Within the records below, repeat each line exactly but keep every picture out of the copy.

START RECORDS FOR THIS EXERCISE

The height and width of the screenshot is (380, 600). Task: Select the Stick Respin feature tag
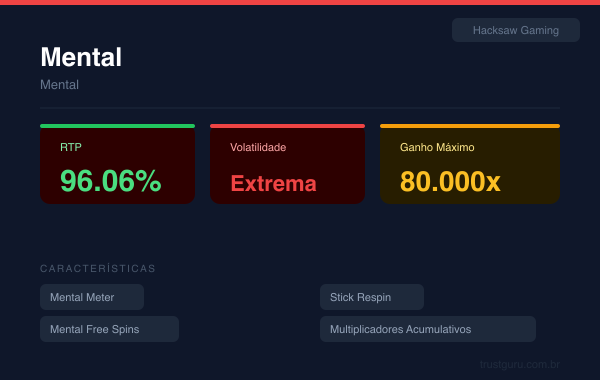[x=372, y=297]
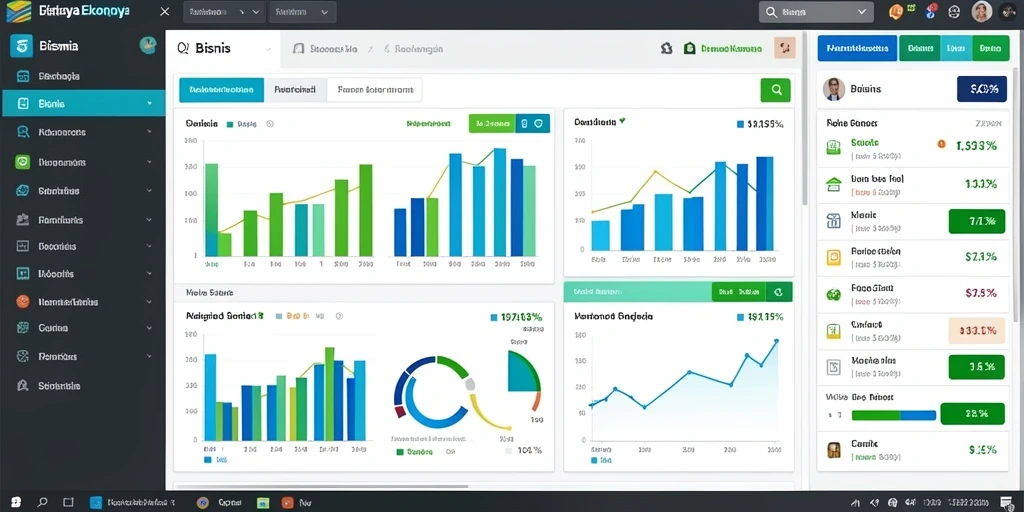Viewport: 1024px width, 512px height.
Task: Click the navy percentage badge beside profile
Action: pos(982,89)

END RECORDS FOR THIS EXERCISE

• [ANSWER TO THIS PROBLEM]
The height and width of the screenshot is (380, 600). Task: Select the Stick Respin feature tag
[x=372, y=297]
Viewport: 1024px width, 512px height.
Task: Click the navy percentage badge beside profile
Action: pos(982,89)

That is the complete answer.